Th17 and Th22 cells are thought to function as innate regulators of mucosal antimicrobial responses, tissue inflammation and mucosal integrity, yet their role in persistent SIV infection is still unclear. Here we compared Th17 and Th22 cells in their phenotype, effector/cytokine function, and frequency in blood and intestinal mucosal tissues, and correlate levels with mucosal damage in SIV-infected rhesus macaques. We found that Th17/Th22 cells share similar features in that both highly produce TNF-α and IL-2 and express CCR5 in intestinal tissues; yet very few show cytotoxic functions, as evidenced by lack of IFN-γ and granzyme B production. Further, Th17/Th22 cells display distinct tissue-specific distributions. Both Th17 and Th22 cells and cytokine secretion were significantly depleted in both blood and intestine in chronically SIV-infected macaques.
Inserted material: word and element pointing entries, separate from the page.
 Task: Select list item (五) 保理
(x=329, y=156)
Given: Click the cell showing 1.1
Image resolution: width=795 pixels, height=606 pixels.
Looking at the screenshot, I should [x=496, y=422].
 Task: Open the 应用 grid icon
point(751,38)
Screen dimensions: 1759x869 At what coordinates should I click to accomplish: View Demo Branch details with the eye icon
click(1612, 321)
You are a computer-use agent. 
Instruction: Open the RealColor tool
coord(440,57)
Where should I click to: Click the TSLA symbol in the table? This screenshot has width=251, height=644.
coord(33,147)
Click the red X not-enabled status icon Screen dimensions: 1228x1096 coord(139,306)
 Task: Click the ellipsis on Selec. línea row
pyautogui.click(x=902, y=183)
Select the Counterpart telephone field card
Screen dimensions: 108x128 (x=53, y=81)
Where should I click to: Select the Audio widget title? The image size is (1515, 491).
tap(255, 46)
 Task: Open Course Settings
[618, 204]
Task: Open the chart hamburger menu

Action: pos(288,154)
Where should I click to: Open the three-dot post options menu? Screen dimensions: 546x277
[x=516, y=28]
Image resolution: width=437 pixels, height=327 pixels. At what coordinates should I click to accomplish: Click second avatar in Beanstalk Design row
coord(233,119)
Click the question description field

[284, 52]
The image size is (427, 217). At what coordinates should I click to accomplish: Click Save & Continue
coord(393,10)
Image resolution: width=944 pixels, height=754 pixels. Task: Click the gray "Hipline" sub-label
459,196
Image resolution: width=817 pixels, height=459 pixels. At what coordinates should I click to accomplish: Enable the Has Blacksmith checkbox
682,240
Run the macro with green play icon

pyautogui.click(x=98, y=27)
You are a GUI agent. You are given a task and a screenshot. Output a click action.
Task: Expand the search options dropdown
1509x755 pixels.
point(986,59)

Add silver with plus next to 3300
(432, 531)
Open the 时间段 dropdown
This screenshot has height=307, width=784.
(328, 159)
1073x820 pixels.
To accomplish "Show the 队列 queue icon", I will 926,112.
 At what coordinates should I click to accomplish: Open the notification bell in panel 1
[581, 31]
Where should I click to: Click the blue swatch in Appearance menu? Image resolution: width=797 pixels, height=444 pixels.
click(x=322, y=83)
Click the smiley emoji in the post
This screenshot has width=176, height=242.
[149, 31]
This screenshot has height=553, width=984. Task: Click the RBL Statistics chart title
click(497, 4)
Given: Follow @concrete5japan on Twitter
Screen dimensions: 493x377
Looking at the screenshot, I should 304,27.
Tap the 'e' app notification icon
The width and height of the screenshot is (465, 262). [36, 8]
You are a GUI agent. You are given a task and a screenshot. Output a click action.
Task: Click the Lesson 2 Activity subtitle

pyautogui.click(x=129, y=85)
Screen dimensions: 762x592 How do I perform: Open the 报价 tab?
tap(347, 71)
The frequency of Th17 and Th22 cells in the intestine positively correlated with percentages of intestinal CD4+ T cells and negatively with damage to intestinal mucosa, and plasma viral loads in SIV infection. These findings indicate Th17 and Th22 cells share considerable functions, and may coordinate in innate mucosal immune responses, and their regional loss in the intestine may be associated with local mucosal immune dysfunction in persistent HIV/SIV infection.